We are protecting Ontario’s environment by investing $20 million in the Greenlands Conservation Partnership to expand protected areas and $30 million in the protection and restoration of important wetlands. We have launched consultations that could lead to the largest expansion of the Greenbelt since its creation. 

Our government will continue to do what we have always done since we formed government—protect our province’s land, air and water for now and for future generations. 

Question 6: If elected, would your government restore the size of the membership of Toronto City Council? 

Andrea Barrack, Ontario Liberal Party:

What happened to Toronto was a typical Ford move. He only targeted Toronto. It was clearly a childish vendetta. He was unhappy with Mayor Tory and some of the councillors, so he decided to stick his finger in their eye. Ford’s handlers would have us believe he has matured and “grown into the job” over the last few months, but nobody should fall for this line.

We really do have to reimagine the province’s deal with cities. We must ensure that cities have the autonomy they need to fulfill their very important function. And we need to restore some of the lost autonomy to our cities so they can manage their own affairs. 

If a city chooses to change the number of council seats, that should be its decision.
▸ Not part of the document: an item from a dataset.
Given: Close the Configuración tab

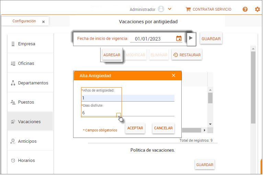Looking at the screenshot, I should 43,22.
Municipal budgets were hit hard during the pandemic. We need to review municipal fiscal sustainability and consider uploading responsibility for critical infrastructure, such as bridges or roads, to the province.

We need to create a plan across Ontario that includes all municipalities. The complex problems Ontario faces can only be solved in partnership with the federal government and cities.

Jessica Bell, Ontario New Democratic Party:

An NDP government will not dictate how Toronto City Council runs its democratic elections. 

We will repeal provincial Bill 105. Bill 105 forced Toronto to abandon its 47-ward model by requiring the city to align its wards with provincial and federal ridings. It also banned ranked ballot voting at the municipal level. Repealing Bill 105 will enable Toronto to return to a 47-ward model.

Dianne Saxe, Ontario Green Party:

As great cities go, Toronto has minimal authority to implement its goals and provide a good life for its residents. Ford disrespectfully interfered in the middle of the last municipal election by cutting the size of council. This is only one of many examples of this problem.

Greens would increase Toronto’s authority to act and raise the revenue it needs. We are the only party that stands firmly on recognizing Toronto as a charter city, while requiring it to accelerate implementation of TransformTO. 

We would assist Toronto and other municipalities financially by funding 50 per cent of shelter and community housing costs while allowing the municipalities to maintain management control. 

We would restore the 50 per cent provincial cost-share for transit operations and support electrification of municipal transit.

The substantial incremental costs and revenue losses associated with the COVID-19 pandemic need to be offset and cuts to cost-sharing agreements need to be avoided. Creation of a dedicated $2-billion per year Climate Adaptation Fund will provide much needed funding for retrofitting and infrastructure costs.

We would consult council and residents as to whether current ward sizes are too large and whether it would be better for the people of Toronto to have more council members. 

Carl Qiu, Ontario Progressive Conservative Party:

Our PC Government will continue to work with Toronto City Council and all municipalities to Get it Done for the people of Ontario.